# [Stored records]
-=-=-=-=-

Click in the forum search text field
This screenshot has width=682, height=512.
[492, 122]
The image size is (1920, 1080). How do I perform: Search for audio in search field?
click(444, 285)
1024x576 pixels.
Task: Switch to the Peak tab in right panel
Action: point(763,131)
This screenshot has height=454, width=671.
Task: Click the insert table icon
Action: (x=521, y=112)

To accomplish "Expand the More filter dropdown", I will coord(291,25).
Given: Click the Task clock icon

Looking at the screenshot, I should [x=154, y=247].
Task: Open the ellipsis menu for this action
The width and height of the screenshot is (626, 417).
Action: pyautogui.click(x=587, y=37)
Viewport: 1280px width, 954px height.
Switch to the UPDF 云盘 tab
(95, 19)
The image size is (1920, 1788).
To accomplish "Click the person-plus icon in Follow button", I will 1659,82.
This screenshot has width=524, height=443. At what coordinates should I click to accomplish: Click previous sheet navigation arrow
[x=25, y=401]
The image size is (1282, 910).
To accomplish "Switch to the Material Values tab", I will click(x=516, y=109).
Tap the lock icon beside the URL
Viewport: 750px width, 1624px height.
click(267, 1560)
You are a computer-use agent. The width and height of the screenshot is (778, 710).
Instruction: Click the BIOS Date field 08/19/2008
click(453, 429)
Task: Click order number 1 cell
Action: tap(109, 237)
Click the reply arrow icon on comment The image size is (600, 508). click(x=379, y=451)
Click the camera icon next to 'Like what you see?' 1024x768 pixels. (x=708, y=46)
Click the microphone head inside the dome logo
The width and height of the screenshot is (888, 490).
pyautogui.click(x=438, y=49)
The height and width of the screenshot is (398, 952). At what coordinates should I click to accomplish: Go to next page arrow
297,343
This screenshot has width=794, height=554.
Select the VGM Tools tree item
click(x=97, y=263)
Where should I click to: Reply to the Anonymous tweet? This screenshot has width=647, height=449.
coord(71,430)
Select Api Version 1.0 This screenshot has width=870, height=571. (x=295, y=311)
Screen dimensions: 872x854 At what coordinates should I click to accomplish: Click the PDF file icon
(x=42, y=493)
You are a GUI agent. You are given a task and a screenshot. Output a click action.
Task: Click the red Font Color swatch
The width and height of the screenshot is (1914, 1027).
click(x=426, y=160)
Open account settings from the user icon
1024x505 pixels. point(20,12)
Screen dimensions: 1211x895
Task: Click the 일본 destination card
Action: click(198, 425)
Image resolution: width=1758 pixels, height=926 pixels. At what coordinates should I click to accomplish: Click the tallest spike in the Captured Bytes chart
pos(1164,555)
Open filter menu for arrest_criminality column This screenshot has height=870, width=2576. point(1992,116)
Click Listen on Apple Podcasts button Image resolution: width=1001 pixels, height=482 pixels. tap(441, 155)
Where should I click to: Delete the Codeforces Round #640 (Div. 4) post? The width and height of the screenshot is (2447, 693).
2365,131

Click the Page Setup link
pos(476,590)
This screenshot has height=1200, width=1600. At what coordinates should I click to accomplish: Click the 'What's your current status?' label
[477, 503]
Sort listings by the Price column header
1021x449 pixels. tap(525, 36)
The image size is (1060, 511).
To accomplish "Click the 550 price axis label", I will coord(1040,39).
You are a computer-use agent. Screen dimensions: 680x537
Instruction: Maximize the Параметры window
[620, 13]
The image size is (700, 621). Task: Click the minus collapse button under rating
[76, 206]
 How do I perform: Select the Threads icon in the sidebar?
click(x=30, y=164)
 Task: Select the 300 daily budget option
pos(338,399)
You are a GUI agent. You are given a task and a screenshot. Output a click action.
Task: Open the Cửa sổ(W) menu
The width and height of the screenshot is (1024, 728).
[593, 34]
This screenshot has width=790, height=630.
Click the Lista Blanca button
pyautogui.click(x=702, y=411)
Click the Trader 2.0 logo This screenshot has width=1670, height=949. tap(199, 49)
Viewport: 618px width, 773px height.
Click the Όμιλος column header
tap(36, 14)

-=-=-=-=-

# [Required work]
Lines that contain "menu" are the result; find them in the entries above and copy each one.

# [The answer]
Task: Open the ellipsis menu for this action
Open filter menu for arrest_criminality column This screenshot has height=870, width=2576. point(1992,116)
Task: Open the Cửa sổ(W) menu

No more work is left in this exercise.